= Marty Roebuck =

Australian former rugby union footballer (born 1965)

Marty Roebuck (born 10 January 1965 in Lithgow, New South Wales) is an Australian former rugby union footballer who represented New South Wales Waratahs and the Australian Wallabies as a fullback.

==Early life and education==
Roebuck was educated at St Stanislaus College, Bathurst; the University of Sydney's Cumberland (Faculty of Health Sciences) Campus, Lidcombe; and University of Notre Dame Australia, Sydney, Darlinghurst.

==Career==
Roebuck was a physiotherapist and played rugby in his spare time when the game was an amateur sport.

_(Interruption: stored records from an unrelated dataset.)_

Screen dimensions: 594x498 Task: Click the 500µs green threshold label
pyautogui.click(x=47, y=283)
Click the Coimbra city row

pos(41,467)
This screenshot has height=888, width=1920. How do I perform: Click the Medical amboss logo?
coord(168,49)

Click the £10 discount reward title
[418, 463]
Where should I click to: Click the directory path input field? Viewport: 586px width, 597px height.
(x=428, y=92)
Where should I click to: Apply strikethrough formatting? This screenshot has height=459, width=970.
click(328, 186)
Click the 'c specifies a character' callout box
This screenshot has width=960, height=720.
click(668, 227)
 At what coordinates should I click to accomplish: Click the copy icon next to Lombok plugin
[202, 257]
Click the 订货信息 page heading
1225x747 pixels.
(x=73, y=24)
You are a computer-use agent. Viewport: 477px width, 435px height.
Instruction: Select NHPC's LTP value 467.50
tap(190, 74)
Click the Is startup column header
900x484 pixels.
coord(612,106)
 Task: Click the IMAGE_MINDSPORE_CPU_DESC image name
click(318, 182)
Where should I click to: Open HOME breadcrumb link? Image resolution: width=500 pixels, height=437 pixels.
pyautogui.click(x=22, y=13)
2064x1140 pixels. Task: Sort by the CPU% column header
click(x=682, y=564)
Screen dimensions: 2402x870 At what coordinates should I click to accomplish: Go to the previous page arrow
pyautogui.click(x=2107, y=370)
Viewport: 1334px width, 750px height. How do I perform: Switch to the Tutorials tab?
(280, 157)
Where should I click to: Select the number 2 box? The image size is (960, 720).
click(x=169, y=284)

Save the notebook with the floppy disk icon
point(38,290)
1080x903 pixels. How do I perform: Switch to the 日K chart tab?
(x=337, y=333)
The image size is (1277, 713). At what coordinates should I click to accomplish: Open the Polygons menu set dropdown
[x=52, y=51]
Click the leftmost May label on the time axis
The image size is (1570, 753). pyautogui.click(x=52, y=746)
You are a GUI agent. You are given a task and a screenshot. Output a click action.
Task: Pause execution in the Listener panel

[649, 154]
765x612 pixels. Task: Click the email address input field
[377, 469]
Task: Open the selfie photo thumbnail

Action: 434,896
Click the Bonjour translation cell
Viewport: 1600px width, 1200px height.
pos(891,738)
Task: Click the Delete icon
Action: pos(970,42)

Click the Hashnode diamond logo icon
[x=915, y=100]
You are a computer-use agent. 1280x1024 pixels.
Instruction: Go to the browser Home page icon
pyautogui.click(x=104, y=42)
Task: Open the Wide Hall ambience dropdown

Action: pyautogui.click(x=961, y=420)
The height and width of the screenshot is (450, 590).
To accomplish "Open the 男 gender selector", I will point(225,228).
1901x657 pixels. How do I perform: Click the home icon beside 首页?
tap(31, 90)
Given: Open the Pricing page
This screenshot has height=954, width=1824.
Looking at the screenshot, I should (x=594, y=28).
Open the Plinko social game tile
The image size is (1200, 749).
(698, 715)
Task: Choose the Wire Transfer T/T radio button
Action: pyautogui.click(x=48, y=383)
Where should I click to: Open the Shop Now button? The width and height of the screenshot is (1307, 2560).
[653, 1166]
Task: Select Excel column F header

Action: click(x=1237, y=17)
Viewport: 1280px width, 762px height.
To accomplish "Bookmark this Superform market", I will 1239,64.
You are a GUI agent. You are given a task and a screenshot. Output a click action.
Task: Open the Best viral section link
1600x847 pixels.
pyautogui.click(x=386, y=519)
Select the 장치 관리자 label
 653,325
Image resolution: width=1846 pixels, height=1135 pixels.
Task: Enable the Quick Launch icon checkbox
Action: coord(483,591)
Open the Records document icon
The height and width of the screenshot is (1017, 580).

Since 2015, Roebuck had graduated as a medical doctor from the Notre Dame University in Sydney. He is currently continuing his medical profession as a general practitioner.

===Sporting career===
A Test regular from his debut in 1991 against Wales, in the 63–3 annihilation in which he scored two tries, Roebuck went on to win the 1991 Rugby World Cup with Australia. On the tour to Europe, he took kicking duties from Michael Lynagh who had been Australia's regular kicker since 1984. In 1991, his Waratahs team went through the competition undefeated.

Roebuck's 23rd and final Test was against France on 6 November 1993, with the Wallabies winning 24–3. Roebuck scored all the points except for Tim Gavin's try. He announced his retirement immediately after the game.